In the streets, people would wish each other a happy Christmas, or a joyous Eid, regardless of their faith. But now, people are more inclined to first check from which religious background someone else comes, before spreading good tidings.
The virus of polarization seems to be spreading: Muslims and Christians are rarely united in their celebrations of religious events, let alone the various denominations of a single faith.
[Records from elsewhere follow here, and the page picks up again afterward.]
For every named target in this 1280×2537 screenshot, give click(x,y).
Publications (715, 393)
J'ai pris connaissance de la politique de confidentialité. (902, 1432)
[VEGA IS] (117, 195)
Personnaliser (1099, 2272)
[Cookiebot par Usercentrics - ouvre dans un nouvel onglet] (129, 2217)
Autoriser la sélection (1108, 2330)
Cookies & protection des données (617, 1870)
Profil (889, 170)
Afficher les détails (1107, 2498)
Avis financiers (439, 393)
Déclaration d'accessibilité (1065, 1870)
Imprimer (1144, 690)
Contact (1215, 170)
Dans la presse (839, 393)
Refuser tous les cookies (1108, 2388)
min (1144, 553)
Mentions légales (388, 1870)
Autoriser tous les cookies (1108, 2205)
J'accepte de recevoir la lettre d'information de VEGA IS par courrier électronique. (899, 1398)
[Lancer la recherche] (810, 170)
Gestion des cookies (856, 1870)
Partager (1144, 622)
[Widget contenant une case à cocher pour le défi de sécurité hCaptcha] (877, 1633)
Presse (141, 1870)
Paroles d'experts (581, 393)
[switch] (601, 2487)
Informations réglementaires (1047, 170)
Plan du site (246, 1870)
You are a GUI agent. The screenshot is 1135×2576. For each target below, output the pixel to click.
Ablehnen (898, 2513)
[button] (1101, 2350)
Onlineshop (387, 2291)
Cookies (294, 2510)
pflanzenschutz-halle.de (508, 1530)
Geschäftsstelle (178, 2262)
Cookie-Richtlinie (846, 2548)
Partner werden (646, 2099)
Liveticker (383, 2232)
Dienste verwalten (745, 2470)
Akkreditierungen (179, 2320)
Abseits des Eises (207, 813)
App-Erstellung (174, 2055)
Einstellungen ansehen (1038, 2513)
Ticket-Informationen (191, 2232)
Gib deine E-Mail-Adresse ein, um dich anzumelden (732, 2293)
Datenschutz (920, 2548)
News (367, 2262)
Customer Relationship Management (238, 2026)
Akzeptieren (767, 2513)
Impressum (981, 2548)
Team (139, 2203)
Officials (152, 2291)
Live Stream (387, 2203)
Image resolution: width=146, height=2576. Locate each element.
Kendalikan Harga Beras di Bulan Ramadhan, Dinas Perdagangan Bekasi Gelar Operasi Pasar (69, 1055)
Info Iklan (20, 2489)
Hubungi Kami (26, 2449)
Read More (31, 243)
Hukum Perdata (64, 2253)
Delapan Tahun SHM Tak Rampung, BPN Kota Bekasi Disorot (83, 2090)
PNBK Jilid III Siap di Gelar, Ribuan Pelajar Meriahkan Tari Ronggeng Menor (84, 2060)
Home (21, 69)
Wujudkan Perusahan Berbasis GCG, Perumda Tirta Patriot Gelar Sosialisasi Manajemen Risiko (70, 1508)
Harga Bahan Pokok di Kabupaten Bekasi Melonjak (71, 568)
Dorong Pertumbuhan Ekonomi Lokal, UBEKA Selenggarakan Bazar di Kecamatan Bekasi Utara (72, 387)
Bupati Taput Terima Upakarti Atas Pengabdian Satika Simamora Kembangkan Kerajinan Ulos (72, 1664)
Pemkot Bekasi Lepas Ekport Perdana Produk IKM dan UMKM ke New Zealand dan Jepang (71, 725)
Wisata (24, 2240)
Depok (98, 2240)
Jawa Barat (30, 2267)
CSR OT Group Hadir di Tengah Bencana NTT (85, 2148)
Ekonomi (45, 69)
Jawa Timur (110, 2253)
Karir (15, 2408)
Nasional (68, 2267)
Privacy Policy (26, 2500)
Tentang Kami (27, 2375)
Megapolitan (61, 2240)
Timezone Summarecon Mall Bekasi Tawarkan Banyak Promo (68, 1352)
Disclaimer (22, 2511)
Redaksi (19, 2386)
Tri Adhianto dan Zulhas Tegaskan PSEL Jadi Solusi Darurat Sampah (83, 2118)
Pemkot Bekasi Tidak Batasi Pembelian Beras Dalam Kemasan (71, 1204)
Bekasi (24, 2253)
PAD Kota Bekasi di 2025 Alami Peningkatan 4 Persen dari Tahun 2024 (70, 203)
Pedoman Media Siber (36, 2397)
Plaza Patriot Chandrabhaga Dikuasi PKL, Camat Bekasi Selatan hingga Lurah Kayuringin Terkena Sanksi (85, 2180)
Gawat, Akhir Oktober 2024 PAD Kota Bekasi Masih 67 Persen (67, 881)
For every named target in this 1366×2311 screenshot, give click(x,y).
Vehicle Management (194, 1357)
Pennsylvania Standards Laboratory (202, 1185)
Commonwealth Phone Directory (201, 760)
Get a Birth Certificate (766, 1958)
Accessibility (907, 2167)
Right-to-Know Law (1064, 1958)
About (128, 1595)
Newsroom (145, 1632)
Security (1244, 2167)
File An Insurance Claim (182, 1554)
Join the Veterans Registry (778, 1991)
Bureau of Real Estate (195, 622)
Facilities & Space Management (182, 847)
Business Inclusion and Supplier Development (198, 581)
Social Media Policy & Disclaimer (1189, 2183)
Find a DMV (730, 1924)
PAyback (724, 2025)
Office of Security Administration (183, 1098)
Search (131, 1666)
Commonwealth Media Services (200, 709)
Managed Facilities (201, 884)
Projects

And regardless of the pervasive dangers of this insular trend of celebrating holidays, which is indicative of a much wider problem, no major political or religious leader has tried in earnest to bring back what once was – and politicians must be mentioned here, for this polarization has stemmed from political considerations.
While a discussion of what best constitutes a truly national government is undoubtedly important, maybe first the leaders of this country should rise to the occasion, looking back at the work and the messages of their forefathers – in many cases literally their fathers and relatives – to see how coexistence once was a reality. Politicians of every ilk must make a concerted effort to prove that this is not a mission impossible, and that this was once in fact the norm.
The spirit of yesteryear must be emulated if this country is to move past this cycle of fiery political rhetoric and sectarian clashes. The overwhelming majority of such problems would vanish, or at least be greatly reduced, were the Lebanese to once again interact on the best days, on the holidays, and on the worst days, the saddest days. That is what makes a nation.
The differences between people should be respected and applauded, for the diversity which they afford this country is what makes it special. They must not be manipulated by those with political agendas, to use against the population, to sow strife and create divisions where there once were none. Today’s leaders must look to their forefathers for inspiration. When Beirut was the Paris of the Middle East, the religious holidays of the country were celebrated by one and all.